Steps in Implementing This Intervention

Step 1: Introduce the Response Cost Lottery program to targeted students:

  • Explain that students will have the chance to earn rewards for good behavior.
  • Review with students the negative behaviors that you would like them to reduce. Use demonstration and modeling to ensure that students clearly know (a) the negative behavior(s) that should be avoided and (b) positive behavior(s) that they can engage in instead. Post the definitions that you have written for behaviors that are to be reduced.
  • Tape an index card on three sides onto the top of each student's desk. Under the untapped corner of the index card, slip the pieces of paper assigned to that student-so that about half the slip is visible.
  • Tell students that the slips of paper represent 'behavior points'. Let them know that every time that they show a negative behavior during the monitoring period, you will remove one of the slips of paper from their desk. At the end of the monitoring period, any slips that remain will be placed into a lottery ticket container.
  • Inform student that at the end of each week, you will hold a drawing for one or more prizes. Emphasize that students who hold onto more tickets through the week stand a greater chance of winning prizes.

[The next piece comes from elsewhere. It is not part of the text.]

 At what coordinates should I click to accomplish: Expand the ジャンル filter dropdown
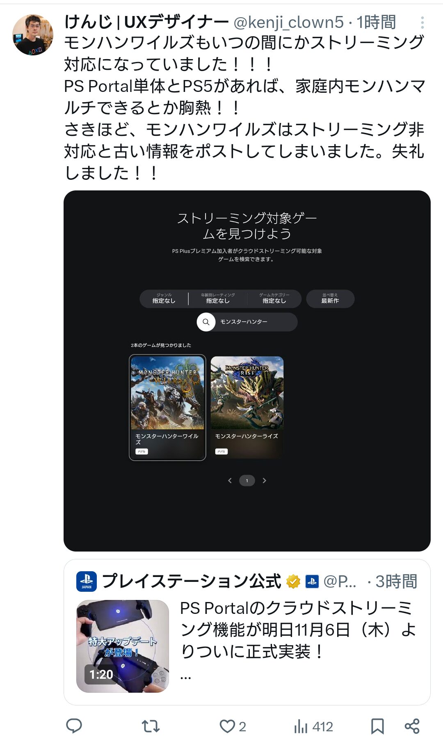coord(164,298)
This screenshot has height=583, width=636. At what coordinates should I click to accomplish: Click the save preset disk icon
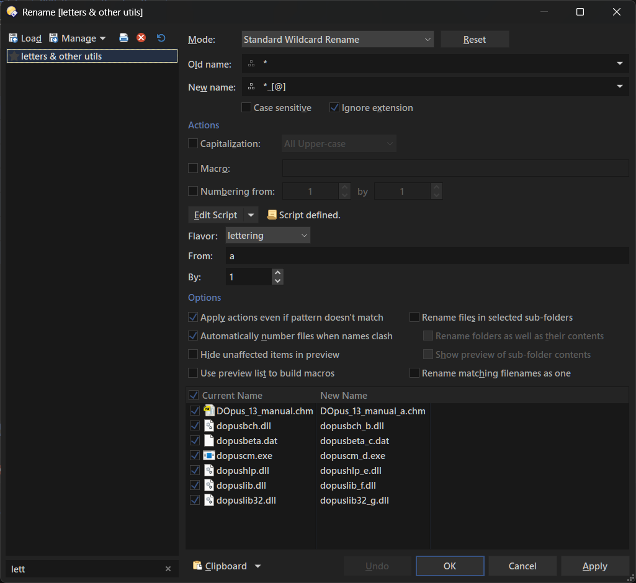[x=123, y=38]
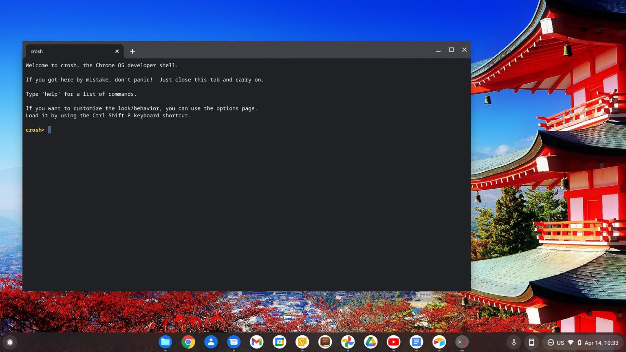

Step 2: Start the Response Cost Lottery intervention. Consider reminding students at the start of each day's monitoring period of your positive behavioral expectations (e.g., "We are going to start our lottery game now. Be sure to give me your best attention, raise you hand to get permission to speak, and do your best work!"). If you must remove a student's lottery slip because of misbehavior, do so quietly and without drawing undue attention to him or her. If the student does not appear to understand why you are removing a slip, provide a brief explanation in a neutral voice and move on.

Step 3: At the end of each week (or alternative time interval that you have selected), hold a lottery-ticket drawing and permit students whose colored slips were drawn to select a prize from their reward menu. Empty the tickets from the lottery-ticket container and start over.

Troubleshooting

The student attempts to cheat. If you discover that a student participating in the Response Cost Lottery program attempts to 'cheat the system' (e.g., or trying to stuff the lottery-ticket container with additional tickets that the student has not earned), you can suspend the student for one or more days from the game. Then hold a conference with the student, secure his or her promise to follow the rules of the program, and reinstate the student.

References

  • Witt, J. C., & Elliott, S.N. (1982). The response cost lottery: A time efficient and effective classroom intervention. School Psychology Review, 20, 155-161.

Jim's Hints

Use Bonus Tickets. You can increase motivation by telling students that they can earn an extra 'bonus ticket' each day that they manage to hold onto all of their allocated slips throughout the entire observation period. These bonus tickets are placed in the lottery-ticket container along with the student's other earned tickets.